◆ **Given information**
-.-.-
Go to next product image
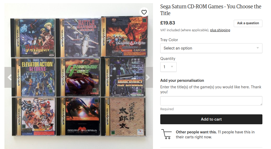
-.-.-
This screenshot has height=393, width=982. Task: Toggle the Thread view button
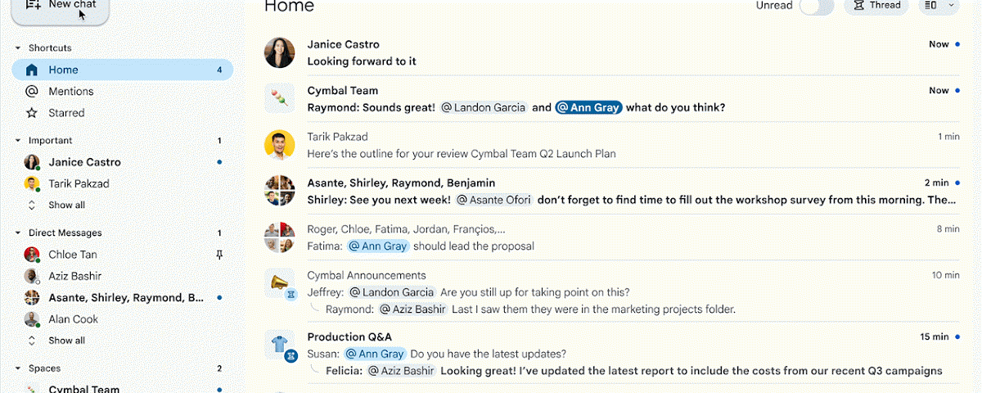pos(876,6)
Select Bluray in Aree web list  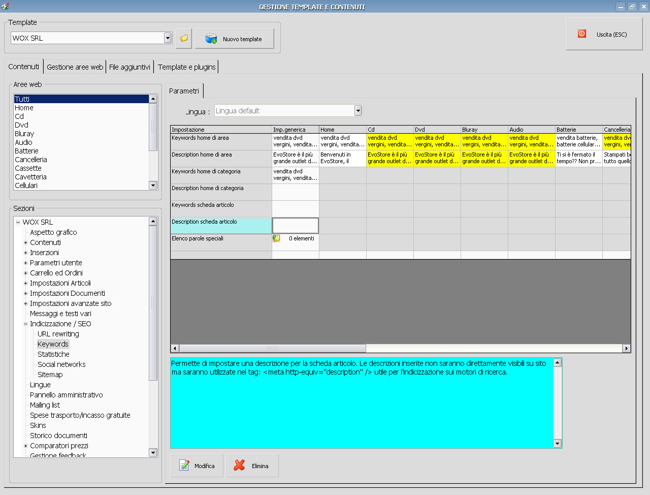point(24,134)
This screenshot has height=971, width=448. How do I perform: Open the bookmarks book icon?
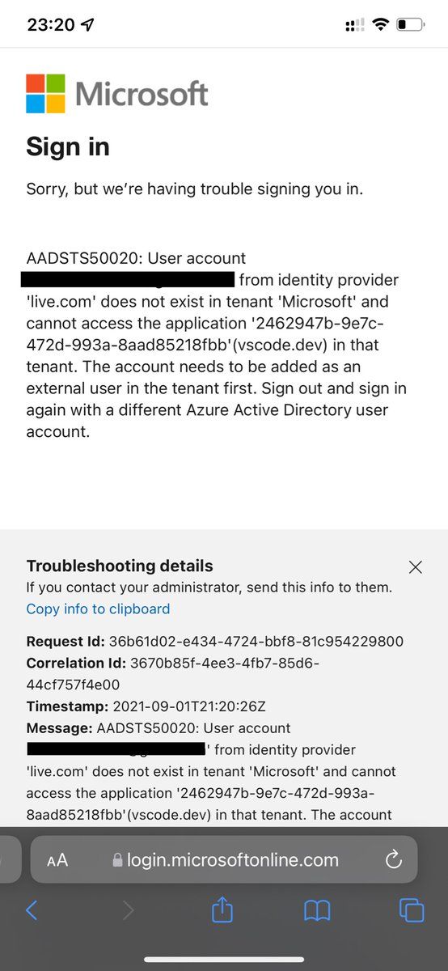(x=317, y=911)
-.-.-
◆ **Problem**
Locate each line of the material above that contains the word "height" and copy those lines out in full.

◆ **Answer in full**
This screenshot has height=393, width=982. Task: Toggle the Thread view button
This screenshot has height=971, width=448. How do I perform: Open the bookmarks book icon?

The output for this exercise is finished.